Moimême, je n’avais pas cette puissante faculté et je devais presque me battre pour contenir
d’infimes larmes en moi et les empêcher de couler le long de mes joues.
— Je suis absolument désolée pour ton père… Je sais que ce ne sont que des paroles, mais
je le suis sincèrement. Je sais ce que c’est de perdre les gens qui nous sont le plus chers. Mes
parents et mes sœurs sont décédés dans un incendie il y a quelques années.
Éprouvant un élan de nostalgie remonter en moi, je jugeai sage de ne pas m’attarder sur ce
sujet saignant.
— Mais à quoi bon s’acharner sur notre passé ? Et si on changeait de sujet ? Tu disais que
Zack Branden est ton frère…
— Mon frère jumeau, pour être exact, me coupa-t-il. Eh oui ! Le grand et odieux capitaine de
l’équipe de basketball est mon jumeau aîné de quelques minutes ! Je sais qu’il n’est pas
vraiment un modèle de fraternité avec toutes les moqueries qu’il arrive à inclure dans une seule
et unique phrase à mon égard. En fait, il n’agit de cette façon qu’à l’école, et depuis peu, car du
plus loin que je me souvienne, il a toujours été mon meilleur ami. Disons que depuis qu’il m’a
pris mon titre de capitaine des Rangers, il ne peut cesser de me réprimander ma lâcheté d’avoir
arrêté ce sport.Pendant qu’il continuait de parler, je ne pus m’empêcher de me retourner vers le jumeau
diabolique pour lui lancer un regard noir, et si mes yeux azur avaient été deux larges pistolets
métalliques de 9 mm, je crois qu’il aurait été transpercé par les balles de plomb. Je l’entendis
alors rire et je ne pus retenir une hideuse grimace de dégoût. Comme son rire était affreux et
machiavélique. Si j’avais pu, je me serais bouché les oreilles pour ne pas entendre ce supplice
auditif. Je me retournai donc vers Charles, pour ne plus entendre ce carnage. Quand j’entendis
sa dernière phrase, je m’exclamai aussitôt :
— Tu étais capitaine de l’équipe avant ton frère ? Mais pourquoi ne l’es-tu plus à présent ?
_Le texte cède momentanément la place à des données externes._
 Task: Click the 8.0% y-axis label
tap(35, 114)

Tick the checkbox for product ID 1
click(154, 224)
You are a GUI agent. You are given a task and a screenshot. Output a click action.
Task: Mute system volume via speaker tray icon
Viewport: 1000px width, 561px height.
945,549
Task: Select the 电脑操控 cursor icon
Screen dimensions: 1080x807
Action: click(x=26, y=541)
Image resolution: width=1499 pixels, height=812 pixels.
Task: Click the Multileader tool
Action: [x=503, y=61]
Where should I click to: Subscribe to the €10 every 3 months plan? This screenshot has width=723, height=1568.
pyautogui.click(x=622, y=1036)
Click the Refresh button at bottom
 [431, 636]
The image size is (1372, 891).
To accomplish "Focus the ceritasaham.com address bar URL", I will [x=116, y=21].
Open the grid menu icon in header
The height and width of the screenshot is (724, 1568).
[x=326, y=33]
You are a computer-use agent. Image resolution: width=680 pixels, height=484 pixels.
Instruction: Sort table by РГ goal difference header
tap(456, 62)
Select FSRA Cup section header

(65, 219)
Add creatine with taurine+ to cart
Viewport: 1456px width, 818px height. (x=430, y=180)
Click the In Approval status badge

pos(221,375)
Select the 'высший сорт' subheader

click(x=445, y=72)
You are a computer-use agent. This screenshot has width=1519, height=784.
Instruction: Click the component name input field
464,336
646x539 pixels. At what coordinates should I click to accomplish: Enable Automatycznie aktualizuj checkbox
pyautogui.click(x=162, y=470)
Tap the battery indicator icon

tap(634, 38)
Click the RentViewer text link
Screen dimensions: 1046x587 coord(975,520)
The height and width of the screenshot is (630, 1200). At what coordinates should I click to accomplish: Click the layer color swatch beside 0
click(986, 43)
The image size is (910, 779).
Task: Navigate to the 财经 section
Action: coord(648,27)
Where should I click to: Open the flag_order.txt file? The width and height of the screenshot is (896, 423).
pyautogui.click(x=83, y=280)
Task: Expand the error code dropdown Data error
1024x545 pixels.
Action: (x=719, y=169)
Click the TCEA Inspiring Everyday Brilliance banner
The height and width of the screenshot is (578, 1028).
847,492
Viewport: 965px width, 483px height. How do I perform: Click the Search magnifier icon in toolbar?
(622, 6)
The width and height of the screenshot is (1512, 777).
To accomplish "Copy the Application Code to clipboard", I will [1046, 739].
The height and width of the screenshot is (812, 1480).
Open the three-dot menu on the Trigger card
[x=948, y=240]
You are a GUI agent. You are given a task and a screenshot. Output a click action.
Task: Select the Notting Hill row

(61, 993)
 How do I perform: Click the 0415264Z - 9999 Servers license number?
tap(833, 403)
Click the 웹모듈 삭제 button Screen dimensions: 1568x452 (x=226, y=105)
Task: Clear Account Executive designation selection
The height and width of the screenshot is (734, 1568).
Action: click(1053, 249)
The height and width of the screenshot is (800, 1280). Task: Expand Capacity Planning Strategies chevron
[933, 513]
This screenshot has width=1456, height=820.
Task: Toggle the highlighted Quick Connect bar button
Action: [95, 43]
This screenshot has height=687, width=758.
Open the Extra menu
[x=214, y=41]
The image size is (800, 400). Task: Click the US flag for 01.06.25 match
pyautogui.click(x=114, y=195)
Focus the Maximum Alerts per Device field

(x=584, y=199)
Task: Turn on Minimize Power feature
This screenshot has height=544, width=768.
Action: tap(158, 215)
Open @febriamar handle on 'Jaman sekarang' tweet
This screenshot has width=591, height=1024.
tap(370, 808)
— Et bien… je n’ai pas arrêté de l’être volontairement. En fait, j’ai eu un accident en jouant.
Disons que ça m’a causé plusieurs problèmes de santé et des blessures à cette époque, dont
j’aime mieux ne pas parler. Je ne me suis pas réinscrit cette année, car mes anciennes
blessures ne sont pas tout à fait rétablies.
— Désolée, si j’ai été indiscrète, m’excusai-je en avisant son air penaud. Tu n’as pas à me
répondre, ça ne me concerne même pas de toute façon…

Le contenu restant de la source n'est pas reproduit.